第7話

 歩人は帰宅すると、玄関先で遊んで欲しそうに飛び付いてくる番犬のコロンを振り切り、母親の杏奈への挨拶もそこそこに、2階への階段を駆け上がると自室のドアを勢いよく開ける。


 そして急いで買ったドールを買い物袋から取り出し机の上に置くと、緊張しながら木箱を開いた。


 歩人は気持ちを落ち着かせるかのように一度大きく息を吐くと、しばらくその姿を眺めるが、やはり好みの容姿に思わず表情が緩んでしまう。


 ふと気になって、モデルになるようなキャラクターがいるのか?と、手がかりを探すべく箱の中を探してみるが、それらしい手掛かりは得られなかった。


 次に素体にヒントがあると思い付きドールに手を伸ばすが、同時に伸太の「脱がす」という言葉が頭をよぎり、伸ばした手を思わず止める。


「か、確認するだけだから」


 言い訳をするように呟くと、歩人の指先は上着の襟元に触れるが、その手は震え鼓動が高鳴っていた。


「何をだ」


 突然の自分以外の声に、歩人は心臓が停止するかと思うほど驚き、伸ばした手は硬く固まってしまう。


 恐る恐る目の前のドールを再び見ると、ドールは不機嫌そうに腕組みして歩人を見ているが、その視線は鋭く、明らかに歩人の行為を責めており、その圧力に歩人は伸ばした手を引っ込めるが、すぐにある事に考えが及ぶ。


「う、動いた、喋った」


 歩人は慌てて立ち上がろうとするが、バランスを崩して椅子に座ったまま後方へ倒れ、同時に大きな音が部屋に響き渡った。


「お、おい、大丈夫か?」


 ドールは歩人を覗き込むが、すでに混乱している歩人は、その場から逃げようともがいた末に起き上がりドアに駆け寄る。


「クロエ!」


 そんな言葉が背後から聞こえたが、歩人は構わずドアノブに手を伸ばす。


 しかし突然視界は暗くなり、何か柔らかいものににぶつかった歩人はその場に座り込んだ。


「大丈夫ですか?」


 その優しい声に歩人が顔を上げると、そこにはいつの間にか知らない女性の顔が間近にあった。
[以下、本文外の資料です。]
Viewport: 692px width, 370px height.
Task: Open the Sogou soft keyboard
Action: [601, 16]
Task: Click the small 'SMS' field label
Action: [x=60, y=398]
 端正な顔立ちに赤みがかって輝いている瞳、そして肩までのサラサラとした黒髪から放たれる良い香りに戸惑うが、歩人はその女性に抱きつくような体勢となっており、それに気が付くと慌てて距離をとった。


「だ、誰?」


「突然の無礼はお詫び申し上げますが、とりあえず落ち着いて頂けると助かります」


 女性が穏やかな笑顔を見せると、歩人も少し安心して静かに頷いた。


「これは一体、どういう事?」


「どういう事もこういう事もない、黙って目の前の現実を受け入れろ」


 目の前の穏やかな雰囲気を持つ女性とは異なり、ドールは相変わらず威圧的な空気を発している。


「そんな無茶な」


「全く、何をそんなに驚く必要がある?」


「だって人形が喋って動いたら、誰だって驚くよ」


「私は人形ではない!」


「まあまあ姫様、事情を知らない方にそんなに強く言っては、相手が委縮するだけです」


 女性はそう言いながら、倒れている椅子を起こし歩人の前に運ぶ。


「とりあえず、お掛け下さい」


 歩人はその言葉に従って大人しく座ると、前にいる女性とドールを見る。


 改めて見ると女性の格好は、ファンタジー系の作品に登場しそうな服装で、何かのコスプレかと思っていると、当の女性がゆっくり口を開く。


「さて、まずは自己紹介を、姫様からお願いします」


「我が名はレスティナ・エリフ・ユークリッド。ユークリッド帝国第二皇女にして、第一騎士団の団長を務めている」


 その内容はともかく、小さい身体ながら堂々とした名乗りに、歩人は一瞬にして惹きつけられた。


「続きまして、わたくしはクロエ・ベルキャンプ・アイネマン。クロエと呼んでいただいて結構です。わたくしはレスティナ様のお付きですが、魔術の心得がありますので戦場にもお供いたしております」


 クロエの挨拶が終わると、レスティナとクロエは一斉に歩人を見る。


「須田歩人。えーと16才で、普通の高校生です」


「普通の?」


 レスティナとクロエは、互いに顔を見合わせた後で考え込むが、やがてクロエが手を上げた。


「一つ聞いてもよろしいでしょうか?」


「はい、僕に答えられる事なら」


「歩人様は魔術の心得があるのですか?」


 その質問の意味が理解出来ず、歩人は呆気にとられたまま固まっていた。